I wanted to go back to one of the points I made in my first Ramadan post, namely that how we carry ourselves during Ramadan is in itself a form of dawah. Telling people about Islam isn’t just street preaching and teaching at the masjid; it is also the image of Islam we project to the world. That doesn’t mean we do Ramadan for other people – we do Ramadan to please God (at least, in theory) – but if we are miserable, niccing out and irritable, people are going to think that Ramadan is no fun. You never know who in your entourage is Muslim-curious; I just found out a dear friend of mine is thinking of converting, when I hadn’t been “asked about Islam” by this person in the past. But regardless of whether the people around you have any interest in becoming Muslim themselves, your behavior as a Muslim has an impact on what they think of Islam and how it is practiced. You owe it to yourself and the community to present your choice of religion in the best possible light. This is more effective dawah than being a judgy fake nasihah (advice) giver who thinks s/he is “enjoining the good.”

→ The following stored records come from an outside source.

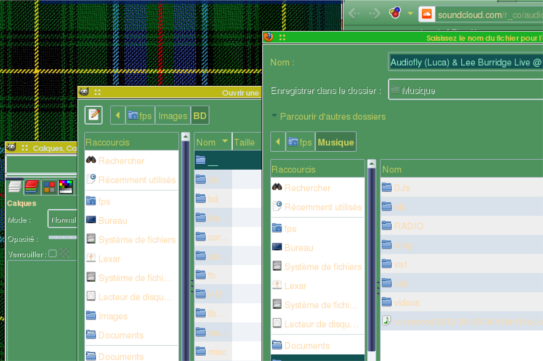Select the Musique path button
The image size is (543, 361).
pos(336,142)
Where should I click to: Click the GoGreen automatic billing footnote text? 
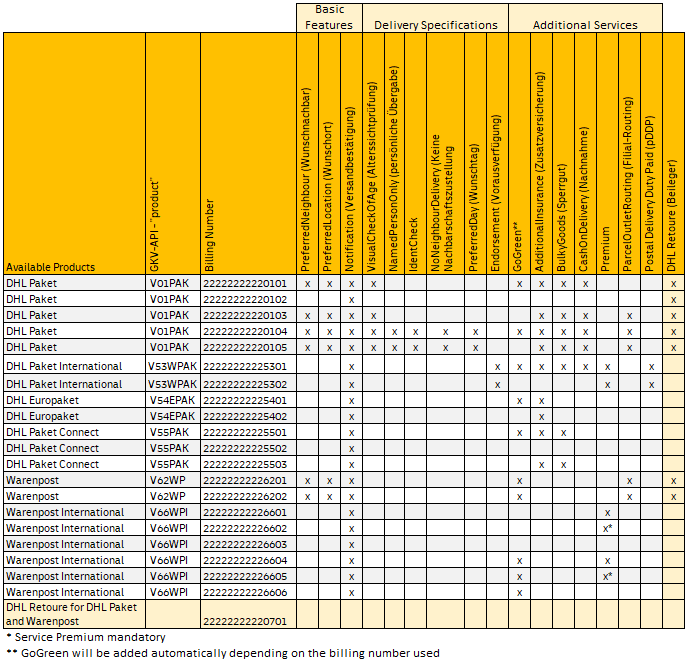point(222,654)
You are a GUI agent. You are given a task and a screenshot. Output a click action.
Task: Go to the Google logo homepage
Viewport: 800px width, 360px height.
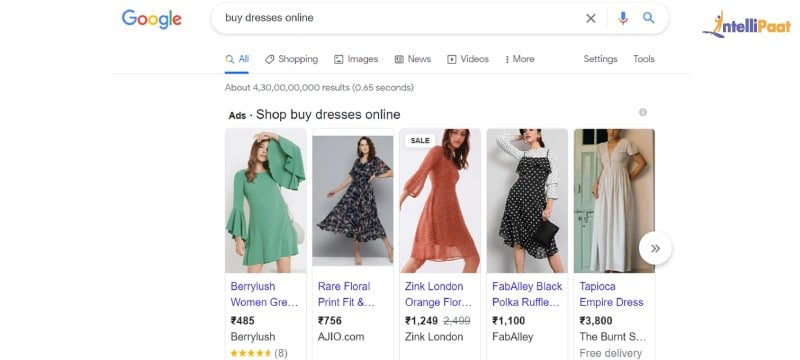click(152, 19)
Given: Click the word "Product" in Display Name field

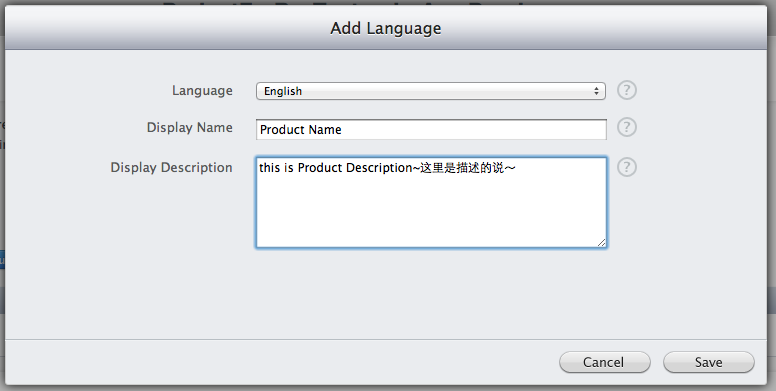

For Ramadan, I try do this in a number of ways. The best way is to be matter-of-fact. Yes, Ramadan is a test on your system, but it isn’t something that normal people under normal circumstances can’t handle, so there is no reason to fear the fast. From the incredulous who can’t believe we can’t even have water, to the non-Muslim Ramadan police (the ones at work who ask “I thought you couldn’t eat during the day until August 20th at sundown”), you will always have people watching what you eat and what you do this month. I try not to “celebrate” having my period this month, and if for whatever reason I have to break my fast, I explain why certain people aren’t forced to fast. But speaking of “normal circumstances,” the fasts are quite long this year and some people have had trouble tweaking their schedules, some otherwise healthy people can’t fast at all, and it is what it is, who are we to judge etc. etc. I’ve actually had a lot of questions about that privately – people asking why some of their Muslim friends are eating. I find it helpful to spell out that fasting is an act of worship between you and God, and that Islam isn’t a monolith: some Muslims fast, and some Muslims don’t fast, and often for reasons only known to them. Also, food is the great unifier, and when Eid comes, you better bring that baklava and cornes de gazelle to work.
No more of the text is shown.